発売日: 1974年8月
ジャンル: ハードロック、ブギーロック、アリーナロック
頑丈なロックの塊——BTO流ワーキングクラス・アンセムの頂点
1974年、カナダ発のロックバンドBachman-Turner Overdrive(BTO)がリリースした3枚目のアルバムNot Fragileは、その名の通り「壊れ物注意」どころか、無骨で力強いハードロックの塊である。
元The Guess WhoのギタリストであるRandy Bachmanを中心に結成されたBTOは、この作品で全米1位を獲得し、アメリカの労働者階級層を中心に圧倒的な支持を集めた。
このアルバムには、技巧や華美な装飾は存在しない。
代わりにあるのは、突き進むビート、泥臭いギターリフ、そして「日常」を歌うリアルな声。
それこそが、70年代の北米ハードロックの“現場感”であり、Not Fragileはその象徴的な一枚なのだ。
全曲レビュー
1. Not Fragile
タイトル曲にして重厚なイントロが印象的なインストゥルメンタル・ロック。
ぶ厚いギターリフと重量感あるベースが絡み合い、アルバムの幕開けから聴き手を圧倒する。
バンド名にも通じる“頑丈さ”をサウンドで体現している。
2. Rock Is My Life, and This Is My Song
タイトル通り、ロックへの誓いを堂々と歌い上げるナンバー。
ツアー生活やプレッシャーに疲弊しながらも、音楽への情熱を手放さないBTOの姿勢が滲む。
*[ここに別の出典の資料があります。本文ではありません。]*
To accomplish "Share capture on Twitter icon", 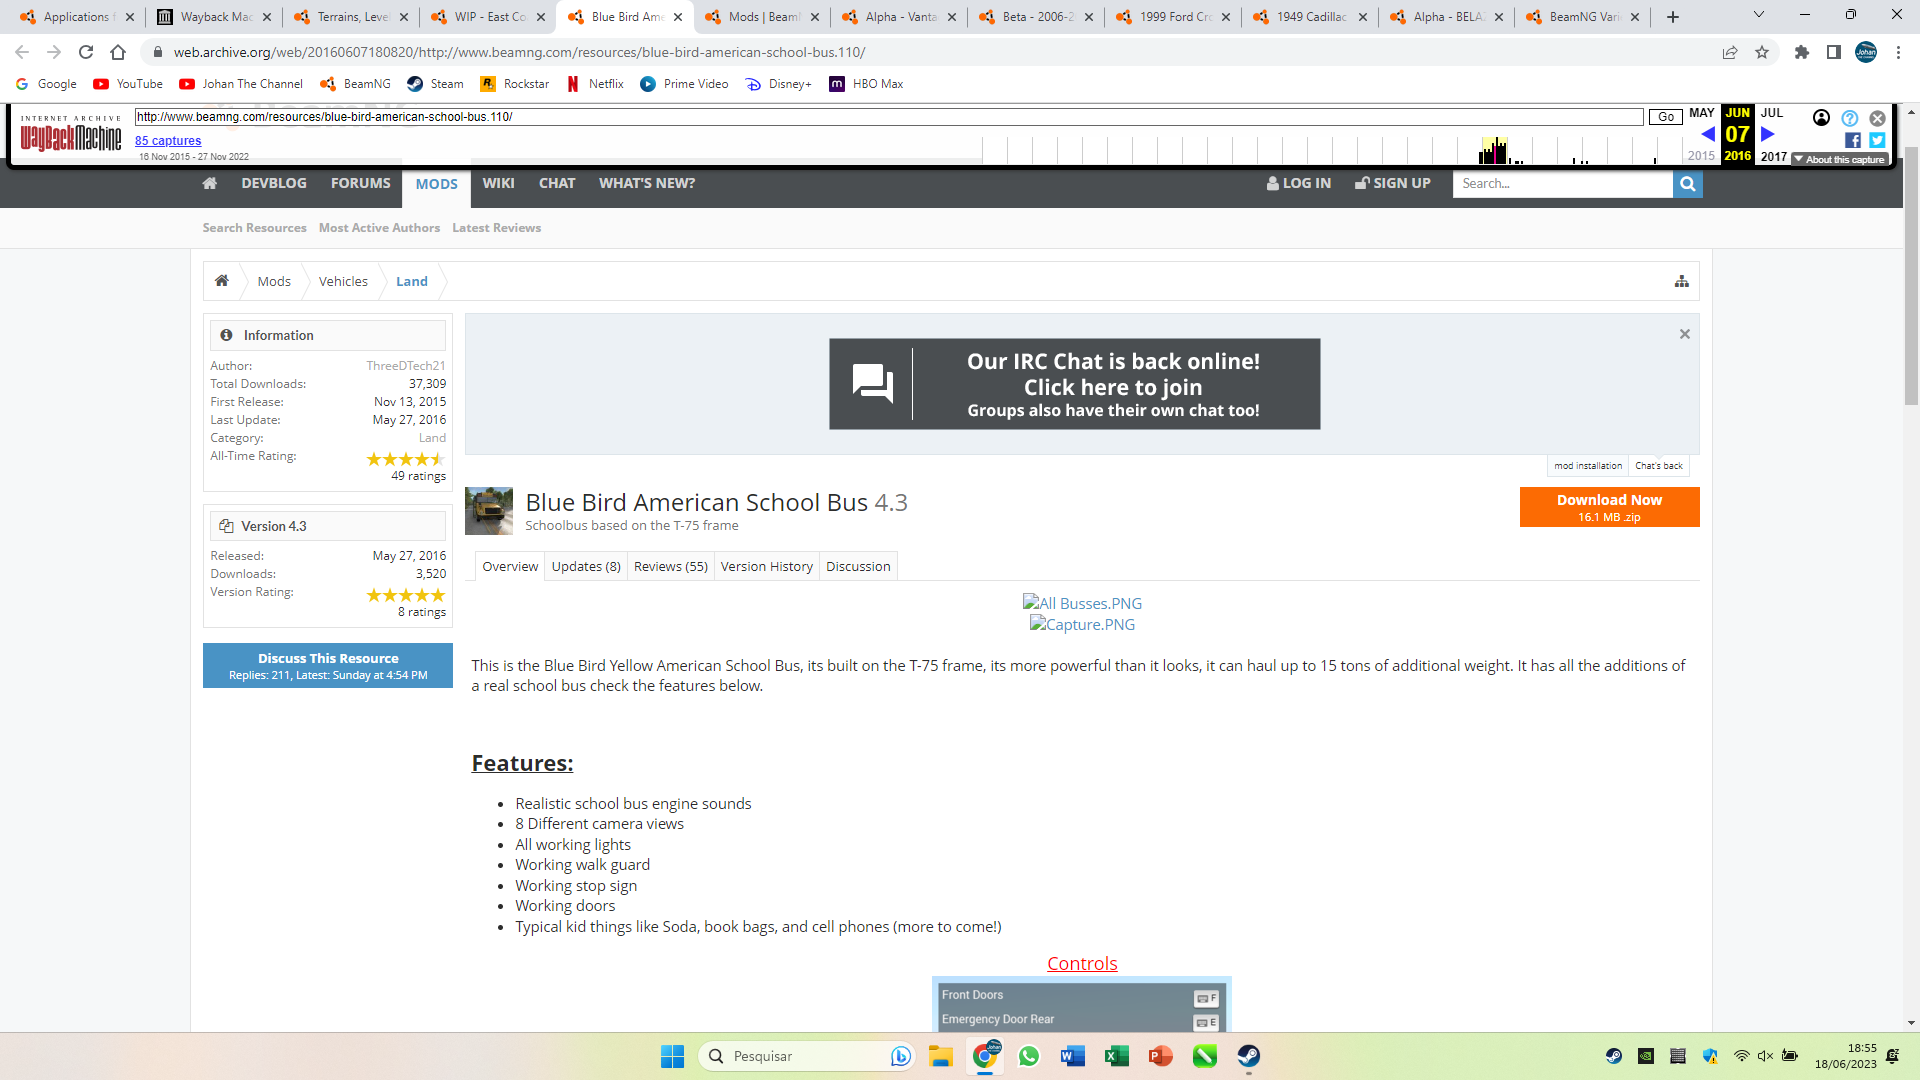I will pos(1877,141).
3. Roll On Down the Highway
BTOらしさ全開のドライブチューン。
スピード感あるギターとタイトなリズムが、ハイウェイを駆け抜ける映像を想起させる。
商業的にも成功したシングルであり、今なお人気の高い楽曲である。
4. You Ain’t Seen Nothing Yet
バンド最大のヒット曲。
印象的な吃音風ヴォーカルとキャッチーなメロディが特徴で、当初は冗談半分で録音されたものの、そのまま採用されたという逸話も残る。
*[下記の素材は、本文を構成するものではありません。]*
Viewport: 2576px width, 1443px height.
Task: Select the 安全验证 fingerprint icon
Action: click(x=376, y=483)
飾らない言葉と親しみやすいフックが、BTOの魅力を凝縮している。
5. Free Wheelin’
ギターインストゥルメンタルに近い構成。
スライドギターやブルージーなフレーズが軽快に飛び交い、バンドの技術的な側面を垣間見せる。
6. Sledgehammer
その名の通り“ハンマー”のような重量級リフが炸裂する一曲。
ミドルテンポながら押し寄せるようなパワーがあり、バンドの肉体的な音楽性を象徴する。
7. Blue Moanin’
ややメランコリックなイントロから始まるブルースロック。
夜のドライブや孤独な時間を思わせるムードがあり、アルバム中でも異色の存在感を放つ。
8. Second Hand
テンポをやや落としつつも、社会や人間関係の“使い古された”現実を歌う。
ヴォーカルの吐き捨てるような語り口が印象的で、アルバムに陰影を与えている。
9. Givin’ It All Away
ラストにふさわしい大らかでスケールの大きなロックナンバー。
「すべてを差し出しても構わない」という開き直りと寛容さが同居する。
バンドの一体感が際立つ締めくくりだ。
総評
Not Fragileは、テクニカルな技巧やアートロック的な野心ではなく、あくまで“大衆のロック”を貫いたアルバムである。
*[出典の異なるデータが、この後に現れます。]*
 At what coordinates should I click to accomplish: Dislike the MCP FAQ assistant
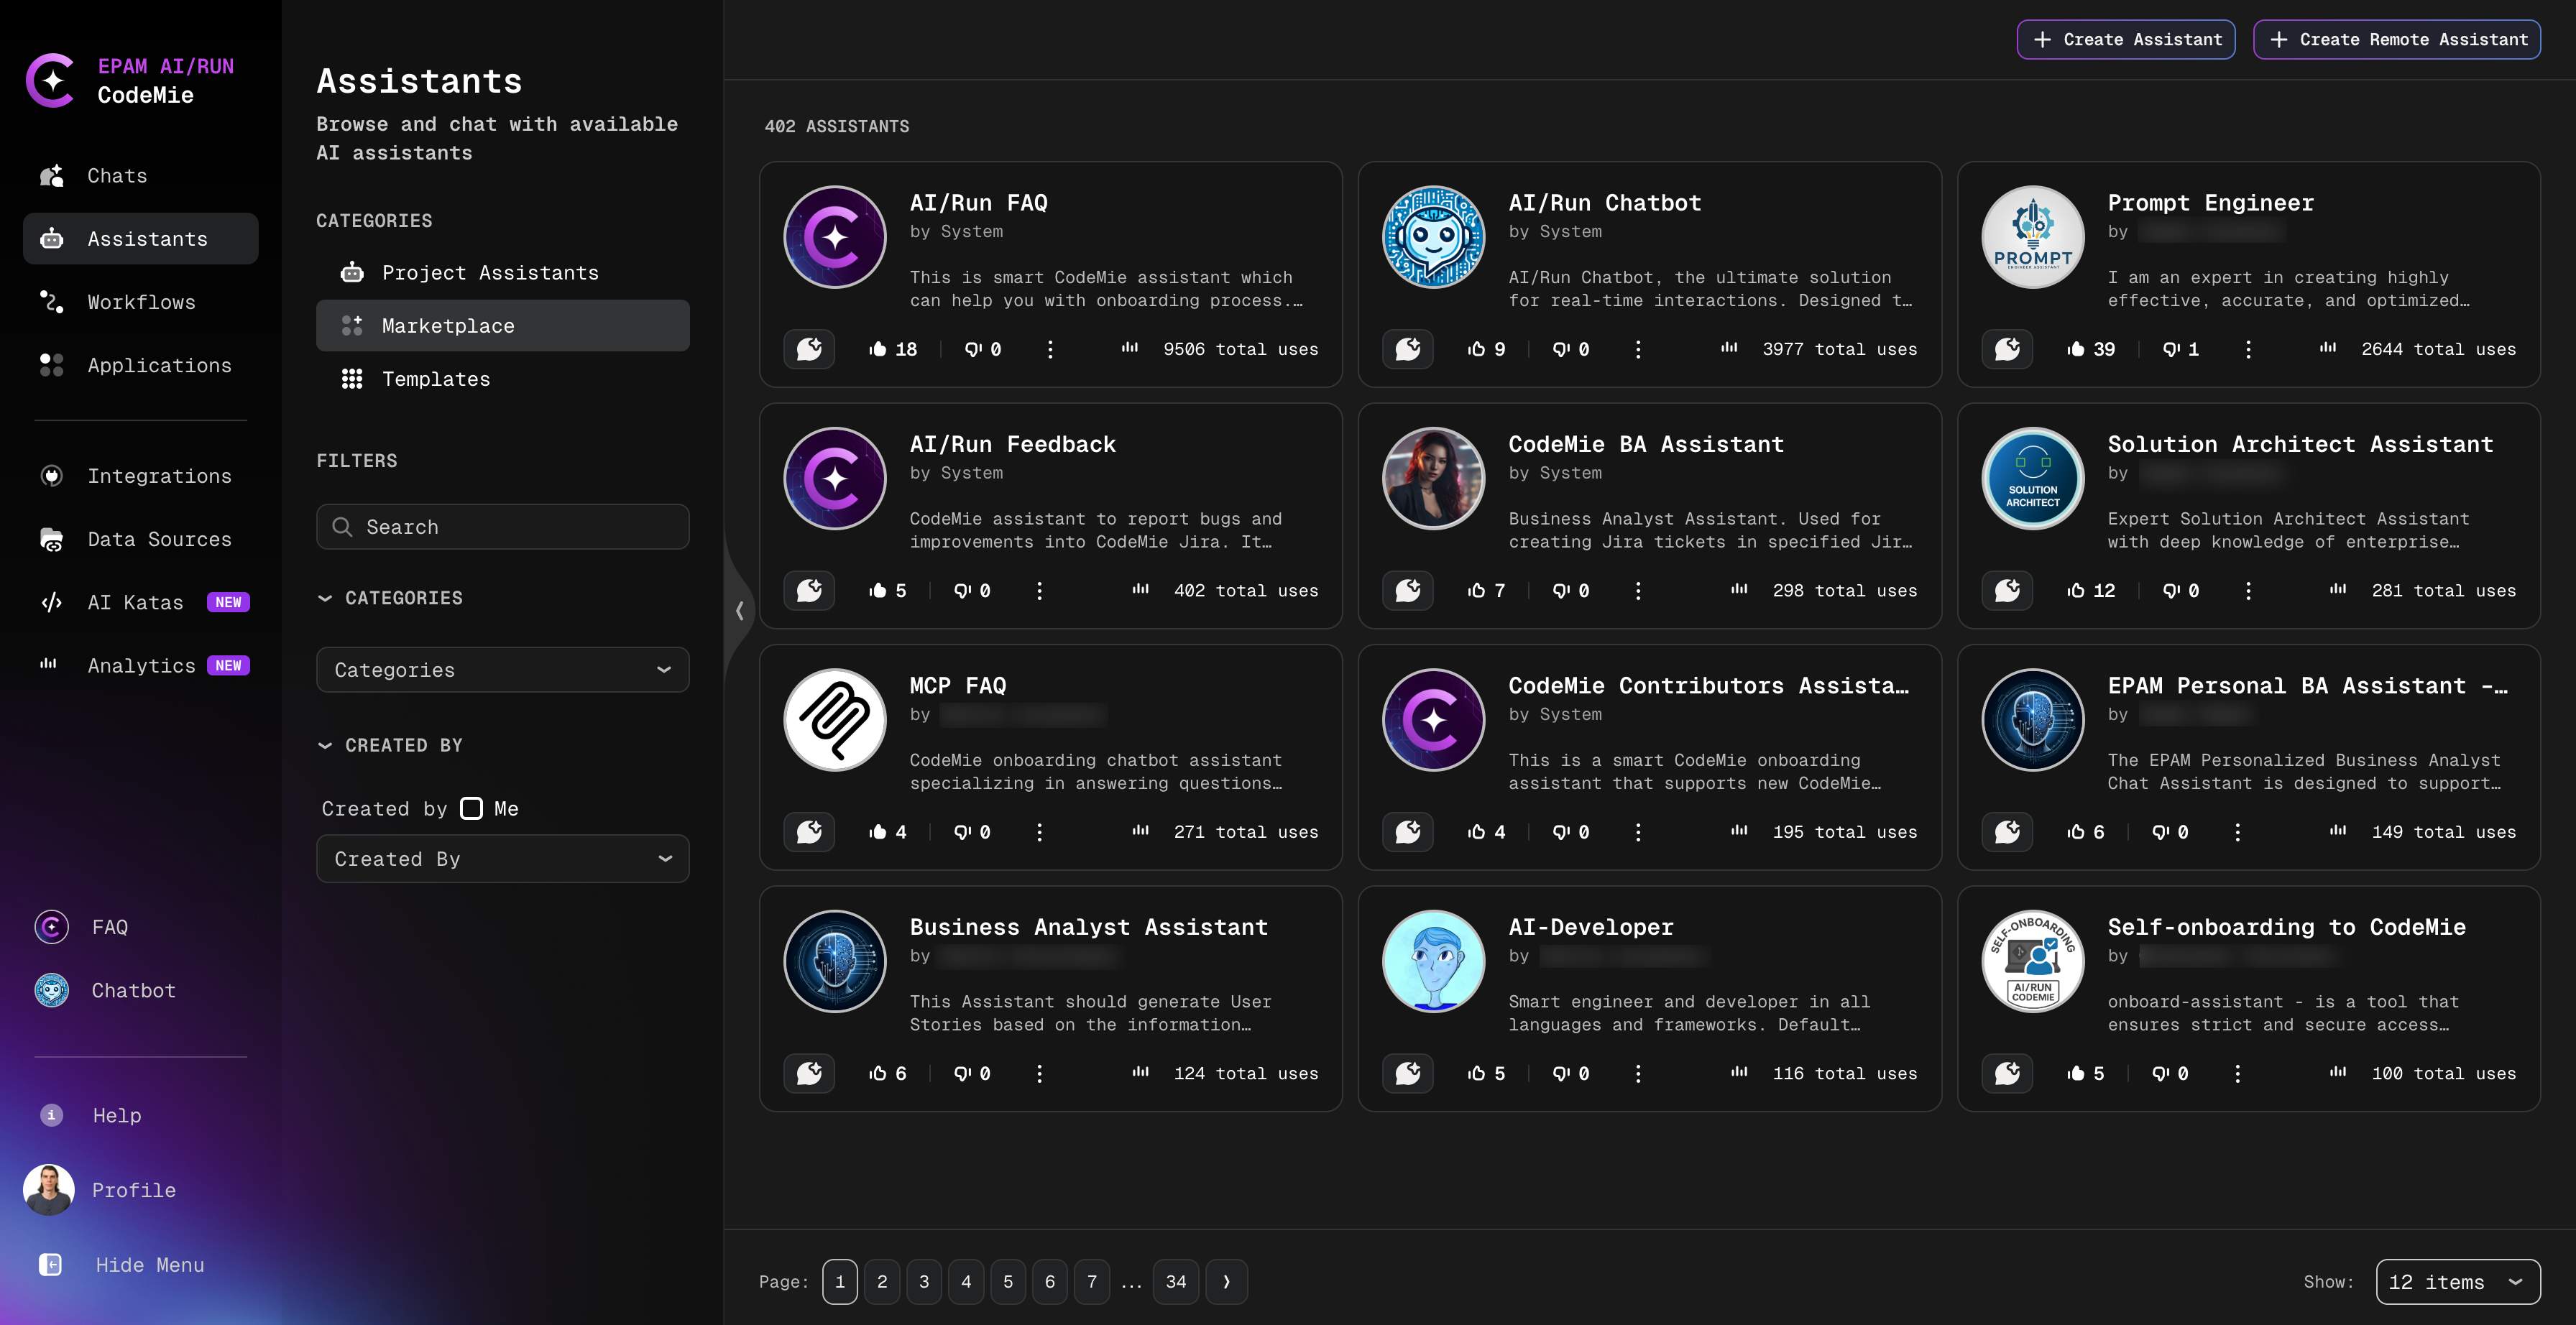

それは酒場のジュークボックスで鳴っているようなロック、工場帰りの車で流すロック、誰かの人生のBGMとなるような音楽だ。
BTOの真骨頂は、そうした“地に足のついたサウンド”にある。
その頂点が、このNot Fragileなのだ。
派手さはないが、確かな説得力がある。
だからこそ、今聴いてもなお、ずしりと響くのである。
おすすめアルバム
- Grand Funk Railroad – We’re an American Band
同時期のアメリカンハードロックの代表格。土臭さと親しみやすさが共通点。 - Lynyrd Skynyrd – Pronounced ‘Lĕh-‘nérd ‘Skin-‘nérd
南部的なブルースとハードロックの融合。労働者階級の魂が息づく作品。 - Foghat – Fool for the City
ブギーロックとハードロックの快楽的融合。BTOファンなら楽しめるはず。 - AC/DC – High Voltage
シンプルで剛健なロックンロール。BTOの無骨な魅力と通じ合うエネルギー。 - The Guess Who – American Woman
Randy Bachmanが在籍していたカナダの名バンド。彼のルーツを知るうえで欠かせない一枚。